Staff writer
There is no guidebook instructing someone how to die.
Bryan Harper of Florence wished he knew the answers, wished he had some advice on how to deal with his body shutting down while his mind remained clear and vibrant. There was no life experience to dwell on for comfort. He was convinced he was headed to a better place, but thoughts of heaven were still clouded with uncertainty.
“I don’t know what to expect, step for step,” Harper said Oct. 3. “All I can do is make the next step.”
Harper kept fighting, but he knew it was getting worse and worse. He had less energy every day. He said it would have been easier to quit, to just stop taking the medicine. He said on Oct. 3 that he was both afraid of death and curious about what the next step would hold.
Fear was not his motivation. He believed he was being tested by God; if he had given up, his standing in the afterlife would have been affected. He also wanted to see his grandchildren as many times as he could.
Friends and family had been what kept Harper alive. His health deteriorated sharply in his final two months. He had to turn back to modern medicine, taking steroids to halt the headaches, which felt like a small hammer pounding on his cranium repeatedly to the beat of an unknown metronome. He thought of his grandchildren as he took those pills — the faces of Hailey, Jeffrey, Garrett, Addison, Brogan, Jordan, and Dominic, ages 4 months to 10 years old.
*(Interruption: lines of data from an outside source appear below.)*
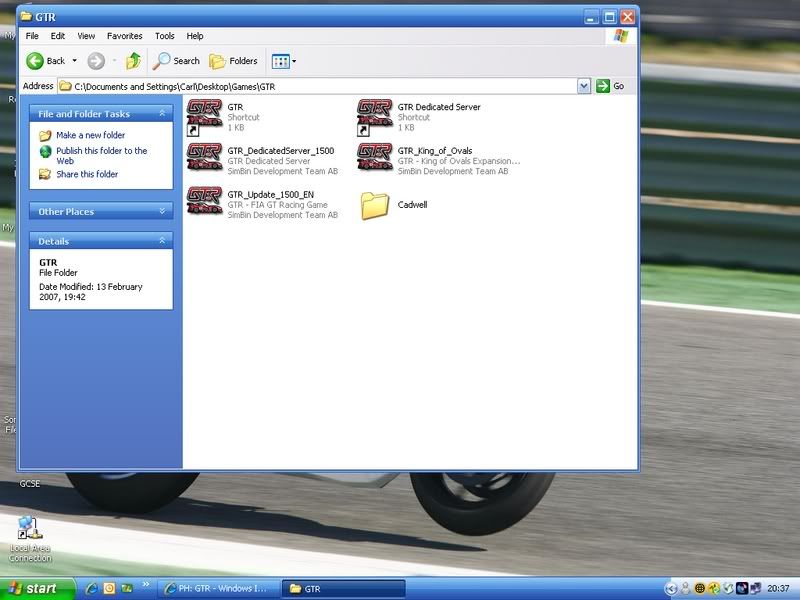Image resolution: width=800 pixels, height=600 pixels.
Task: Click Make a new folder link
Action: coord(90,135)
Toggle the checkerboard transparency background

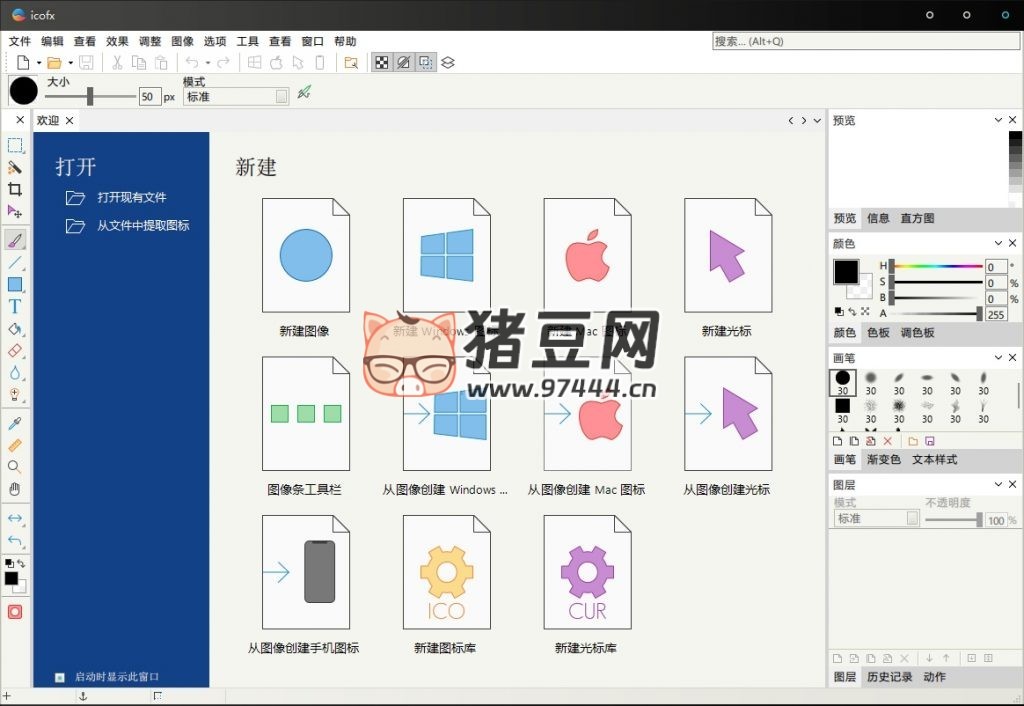tap(382, 62)
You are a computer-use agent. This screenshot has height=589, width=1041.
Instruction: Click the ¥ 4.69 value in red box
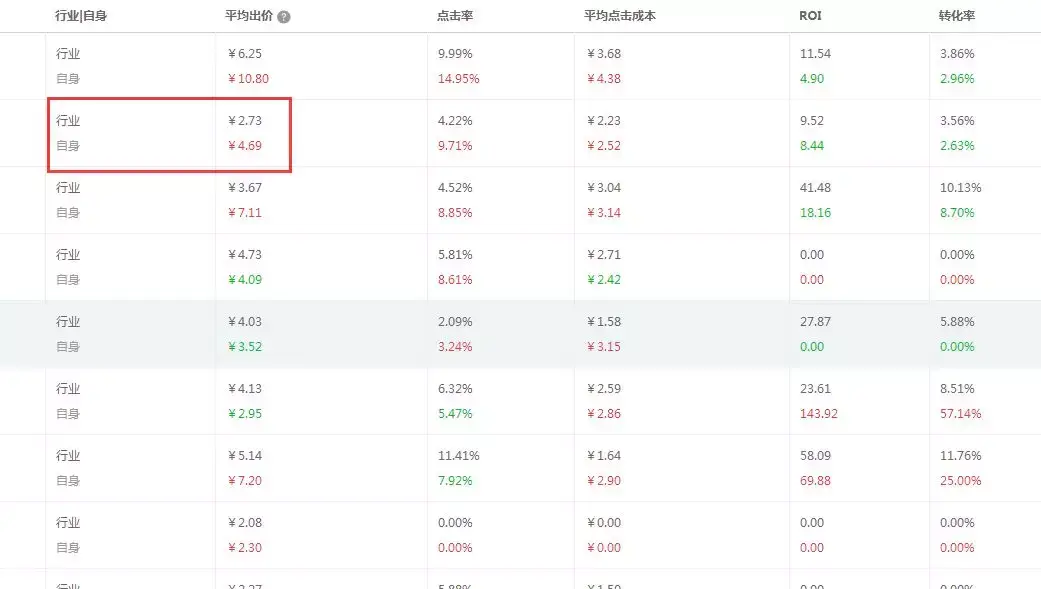tap(245, 146)
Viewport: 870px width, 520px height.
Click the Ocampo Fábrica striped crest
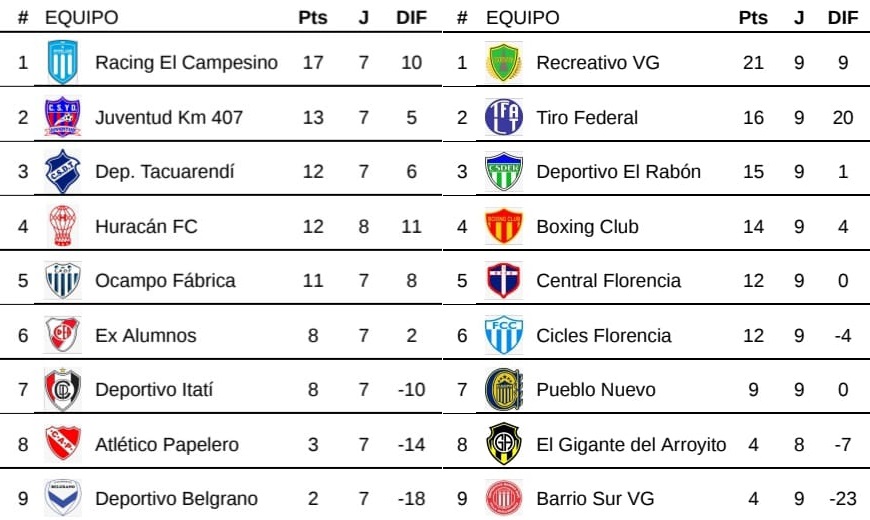click(x=62, y=280)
He died on Monday, more than a year later than any doctor expected.
In February 2011, Harper was diagnosed with kidney cancer. Although he had an affected kidney removed, the cancer spread to his lungs. The doctors at Newton Medical Center gave him three months to live.
Harper fought the disease and he fought his way. Medical science told him there was no hope so he turned to holistic medicine. He started a strict diet and a regimen using 25 different herbs. After six months of that treatment, when his digestive system was flushed and prepared, he felt much better. The cancer moved out of his lungs; he said he did not have so much as a cough. However, he surmised that the cancer was searching for a weak spot, and found it with his brain.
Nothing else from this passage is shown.